- _WRITTEN TASK_
Would you copy out all of the records below, word for word?

- _SUPPLIED MATERIAL_
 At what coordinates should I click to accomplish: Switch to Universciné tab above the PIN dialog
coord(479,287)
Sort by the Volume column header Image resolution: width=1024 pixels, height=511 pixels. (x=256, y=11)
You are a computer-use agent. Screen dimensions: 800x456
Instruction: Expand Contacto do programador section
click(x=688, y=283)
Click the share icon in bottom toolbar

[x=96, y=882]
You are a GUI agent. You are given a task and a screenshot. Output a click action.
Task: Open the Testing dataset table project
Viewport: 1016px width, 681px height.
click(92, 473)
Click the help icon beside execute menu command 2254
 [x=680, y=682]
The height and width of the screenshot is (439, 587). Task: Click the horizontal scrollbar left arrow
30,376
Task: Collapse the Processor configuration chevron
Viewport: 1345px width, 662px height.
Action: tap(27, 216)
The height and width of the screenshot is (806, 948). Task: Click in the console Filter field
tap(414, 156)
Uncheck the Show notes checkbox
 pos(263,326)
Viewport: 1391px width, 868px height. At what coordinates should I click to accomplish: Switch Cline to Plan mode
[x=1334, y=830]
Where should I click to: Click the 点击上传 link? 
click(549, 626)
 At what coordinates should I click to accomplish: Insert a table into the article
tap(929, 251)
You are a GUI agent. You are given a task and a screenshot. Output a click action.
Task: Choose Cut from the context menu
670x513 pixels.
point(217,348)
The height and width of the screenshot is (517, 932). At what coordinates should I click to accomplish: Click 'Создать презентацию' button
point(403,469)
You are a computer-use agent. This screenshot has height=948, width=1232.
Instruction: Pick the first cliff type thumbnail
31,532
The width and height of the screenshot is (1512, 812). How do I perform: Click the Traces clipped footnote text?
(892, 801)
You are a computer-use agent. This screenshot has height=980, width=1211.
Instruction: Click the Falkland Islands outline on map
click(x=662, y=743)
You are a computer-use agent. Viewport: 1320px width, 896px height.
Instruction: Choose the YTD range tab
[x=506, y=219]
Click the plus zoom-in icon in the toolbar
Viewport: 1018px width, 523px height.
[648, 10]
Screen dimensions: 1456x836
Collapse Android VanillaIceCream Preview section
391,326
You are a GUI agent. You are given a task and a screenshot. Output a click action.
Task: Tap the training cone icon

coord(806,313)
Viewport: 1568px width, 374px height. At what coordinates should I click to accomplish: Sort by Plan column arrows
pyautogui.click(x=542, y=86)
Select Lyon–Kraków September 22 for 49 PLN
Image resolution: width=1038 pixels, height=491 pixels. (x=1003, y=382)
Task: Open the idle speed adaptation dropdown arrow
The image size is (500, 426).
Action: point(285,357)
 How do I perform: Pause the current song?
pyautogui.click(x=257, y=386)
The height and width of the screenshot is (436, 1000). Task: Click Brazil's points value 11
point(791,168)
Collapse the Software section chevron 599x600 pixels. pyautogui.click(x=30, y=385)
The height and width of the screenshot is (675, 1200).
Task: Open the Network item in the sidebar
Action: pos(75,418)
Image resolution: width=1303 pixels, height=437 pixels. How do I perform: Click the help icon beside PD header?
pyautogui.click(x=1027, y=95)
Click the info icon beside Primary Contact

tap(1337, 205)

- _WRITTEN ANSWER_
 At what coordinates should I click to accomplish: Switch to Universciné tab above the PIN dialog
coord(479,287)
Sort by the Volume column header Image resolution: width=1024 pixels, height=511 pixels. (x=256, y=11)
You are a computer-use agent. Screen dimensions: 800x456
Instruction: Expand Contacto do programador section
click(x=688, y=283)
Click the share icon in bottom toolbar

[x=96, y=882]
You are a GUI agent. You are given a task and a screenshot. Output a click action.
Task: Open the Testing dataset table project
Viewport: 1016px width, 681px height.
click(92, 473)
Click the help icon beside execute menu command 2254
 [x=680, y=682]
The height and width of the screenshot is (439, 587). Task: Click the horizontal scrollbar left arrow
30,376
Task: Collapse the Processor configuration chevron
Viewport: 1345px width, 662px height.
Action: tap(27, 216)
The height and width of the screenshot is (806, 948). Task: Click in the console Filter field
tap(414, 156)
Uncheck the Show notes checkbox
 pos(263,326)
Viewport: 1391px width, 868px height. At what coordinates should I click to accomplish: Switch Cline to Plan mode
[x=1334, y=830]
Where should I click to: Click the 点击上传 link? 
click(549, 626)
 At what coordinates should I click to accomplish: Insert a table into the article
tap(929, 251)
You are a GUI agent. You are given a task and a screenshot. Output a click action.
Task: Choose Cut from the context menu
670x513 pixels.
point(217,348)
The height and width of the screenshot is (517, 932). At what coordinates should I click to accomplish: Click 'Создать презентацию' button
point(403,469)
You are a computer-use agent. This screenshot has height=948, width=1232.
Instruction: Pick the first cliff type thumbnail
31,532
The width and height of the screenshot is (1512, 812). How do I perform: Click the Traces clipped footnote text?
(892, 801)
You are a computer-use agent. This screenshot has height=980, width=1211.
Instruction: Click the Falkland Islands outline on map
click(x=662, y=743)
You are a computer-use agent. Viewport: 1320px width, 896px height.
Instruction: Choose the YTD range tab
[x=506, y=219]
Click the plus zoom-in icon in the toolbar
Viewport: 1018px width, 523px height.
[648, 10]
Screen dimensions: 1456x836
Collapse Android VanillaIceCream Preview section
391,326
You are a GUI agent. You are given a task and a screenshot. Output a click action.
Task: Tap the training cone icon

coord(806,313)
Viewport: 1568px width, 374px height. At what coordinates should I click to accomplish: Sort by Plan column arrows
pyautogui.click(x=542, y=86)
Select Lyon–Kraków September 22 for 49 PLN
Image resolution: width=1038 pixels, height=491 pixels. (x=1003, y=382)
Task: Open the idle speed adaptation dropdown arrow
The image size is (500, 426).
Action: point(285,357)
 How do I perform: Pause the current song?
pyautogui.click(x=257, y=386)
The height and width of the screenshot is (436, 1000). Task: Click Brazil's points value 11
point(791,168)
Collapse the Software section chevron 599x600 pixels. pyautogui.click(x=30, y=385)
The height and width of the screenshot is (675, 1200).
Task: Open the Network item in the sidebar
Action: pos(75,418)
Image resolution: width=1303 pixels, height=437 pixels. How do I perform: Click the help icon beside PD header?
pyautogui.click(x=1027, y=95)
Click the info icon beside Primary Contact

tap(1337, 205)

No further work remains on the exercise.